Activity
Below are entries; copy exactly the lines from the one with "Task: Focus the" through the one with "Image resolution: width=756", both included, and leave out the rest.

== Exercise material

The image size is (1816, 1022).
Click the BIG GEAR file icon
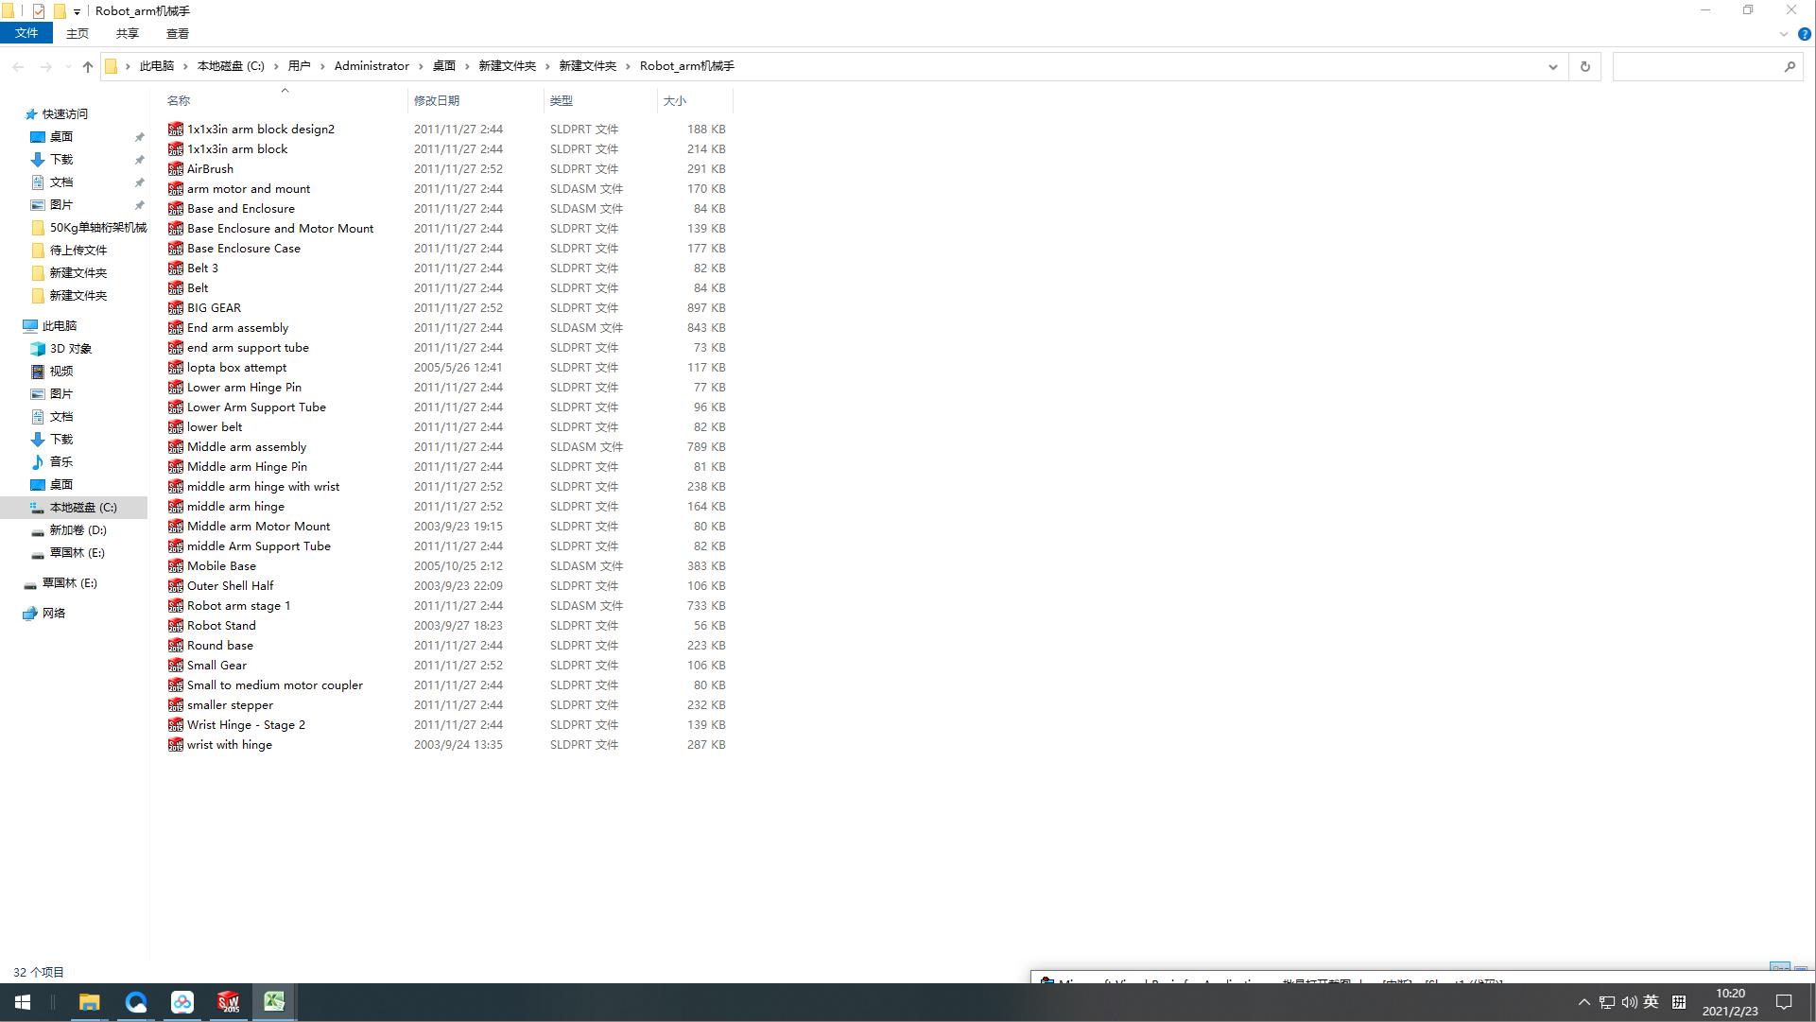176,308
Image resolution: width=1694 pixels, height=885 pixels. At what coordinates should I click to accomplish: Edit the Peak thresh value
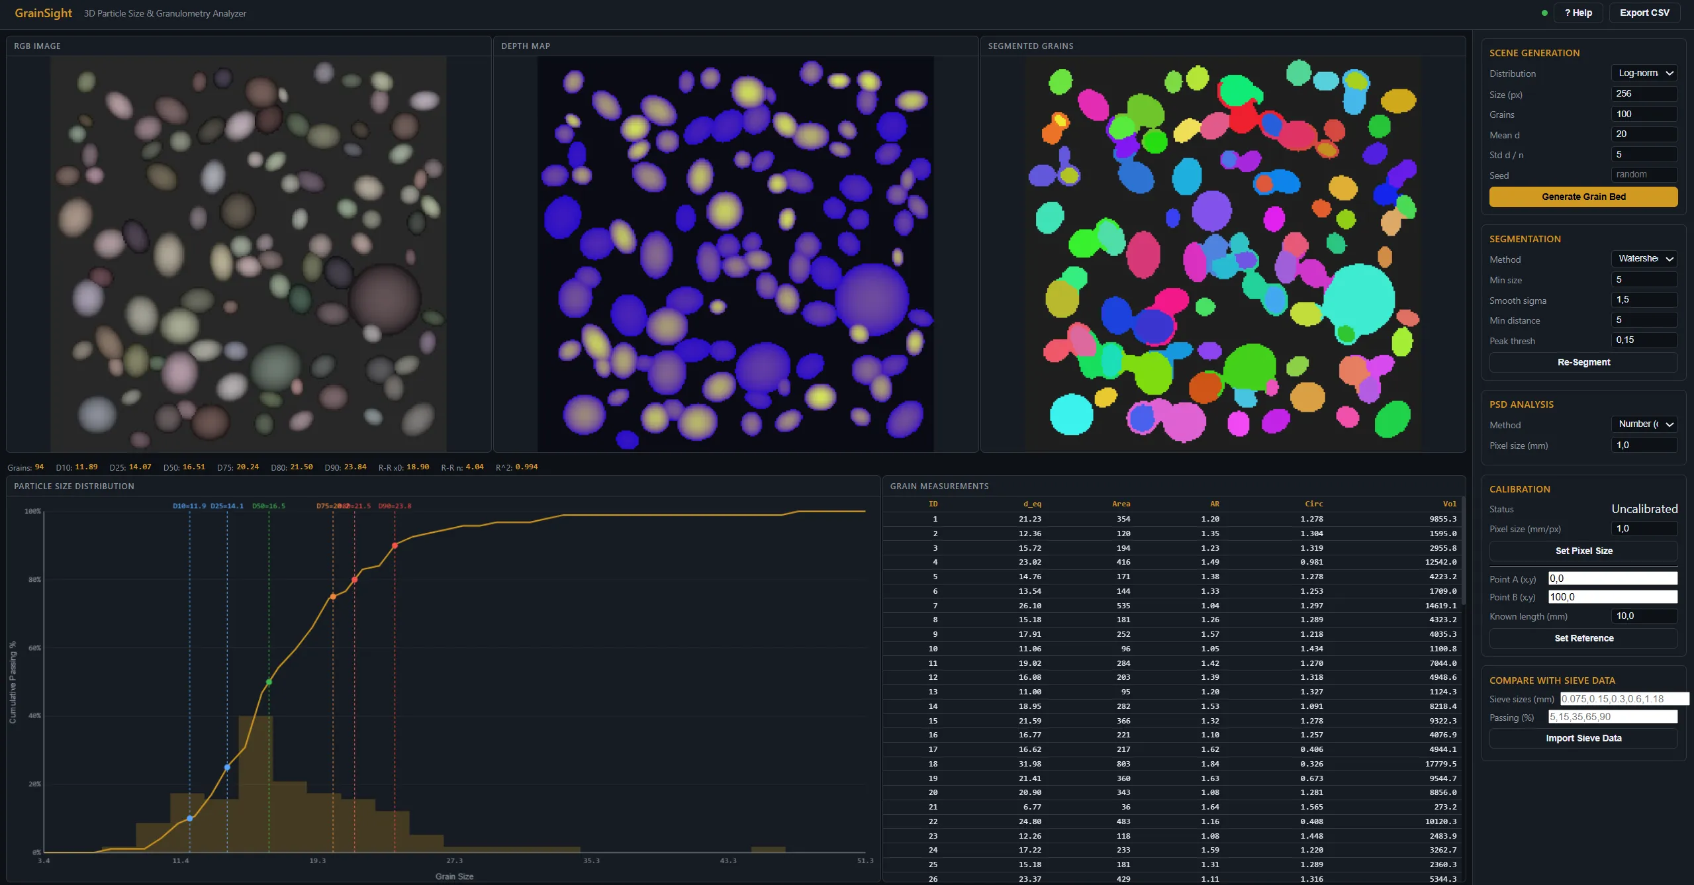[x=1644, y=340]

====
== Exercise material

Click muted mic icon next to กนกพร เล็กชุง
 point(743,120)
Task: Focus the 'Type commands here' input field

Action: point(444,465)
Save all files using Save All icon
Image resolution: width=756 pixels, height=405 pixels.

====
== Exercise material

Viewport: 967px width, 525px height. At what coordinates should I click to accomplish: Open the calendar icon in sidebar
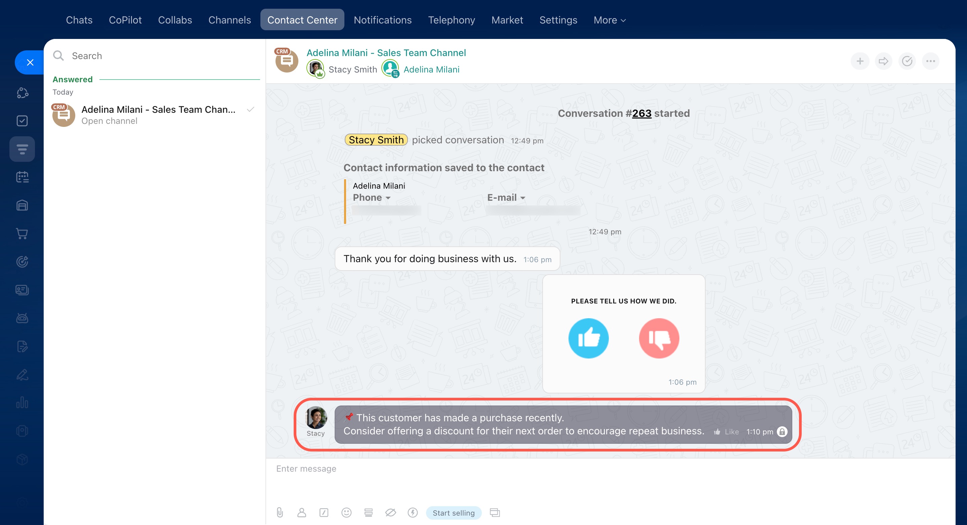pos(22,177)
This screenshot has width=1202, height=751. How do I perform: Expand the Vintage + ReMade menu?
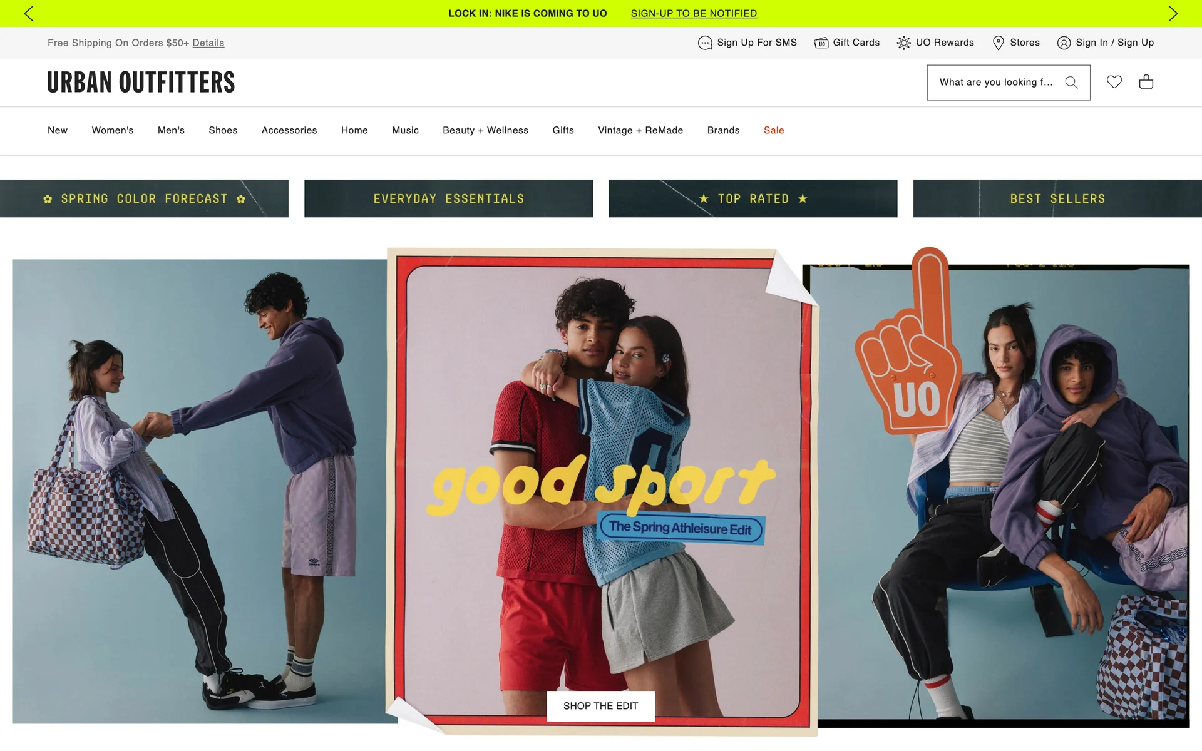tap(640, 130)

====

Task solution
Task: Focus the 'Type commands here' input field

Action: point(444,465)
Save all files using Save All icon
Image resolution: width=756 pixels, height=405 pixels.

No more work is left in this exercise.